Nearly twenty months after the pandemic began, several countries, including the United States, are looking at ways to draw back on extraordinary economic stimuli. This process, however, has risks that it could disrupt global markets.
IMF has issued its most recent Global Financial Stability Report. It urged policymakers and decision-makers to take decisive action to target economic support that is tailored to each country’s needs.
It is crucial that policy changes are communicated clearly and quickly to avoid inflation or increase volatility.
The report said that policymakers face a difficult choice: maintain near-term support of the global economy, while also avoiding unintended consequences and medium term financial stability risk,”
The report highlighted early warning signs of instability. These include increased risk taking and financial fragility among nonbanks such as life insurance companies.
Recent weeks have witnessed markets shaken by concerns about Evergrande’s Chinese property empire and by the escalating energy prices that have caused some to collapse.
According to the IMF, policymakers should “urgently” deal with market instability and fragilities.
The report said that if these weaknesses are not addressed, they could become structural legacy issues, which would put medium-term growth at danger and test the resilience of global financial systems.
IMF stated that investors and policymakers face many risks due to the explosive growth of crypto currencies.
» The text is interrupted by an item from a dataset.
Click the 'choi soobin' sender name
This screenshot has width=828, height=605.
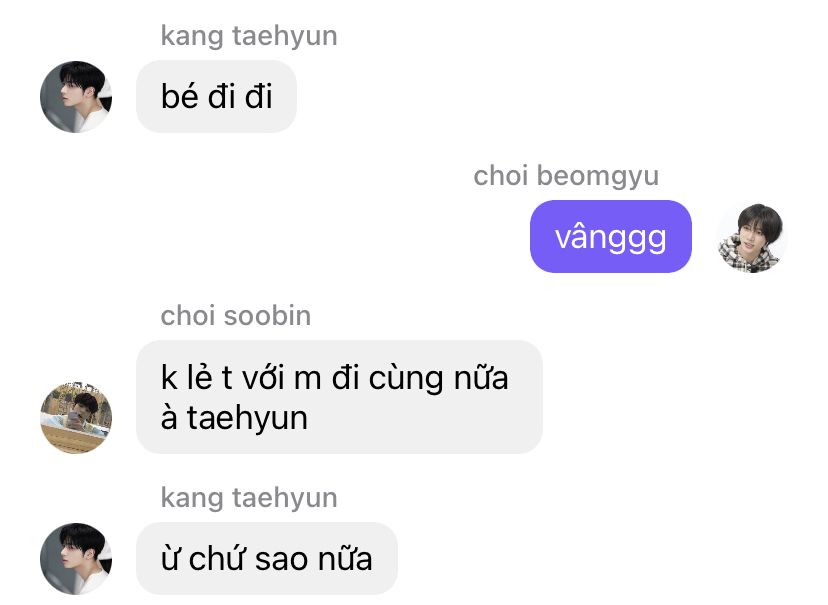(x=236, y=316)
According to the IMF, “stablecoins”, digital currencies that are pegged to conventional currencies, typically have low disclosure levels and can be vulnerable to rans if their value is questioned.
According to the report, emerging markets face “destabilizing flows of capital” due to cryptocurrencies being used as an escape route from capital controls and exchange restrictions.
The report said that a sound regulatory framework must exist for crypto assets and the decentralized financial markets in general.
The IMF stated that policymakers must prioritize stronger sustainable finance regulations, including disclosures and data requirements. This will encourage private sector investment in clean energy.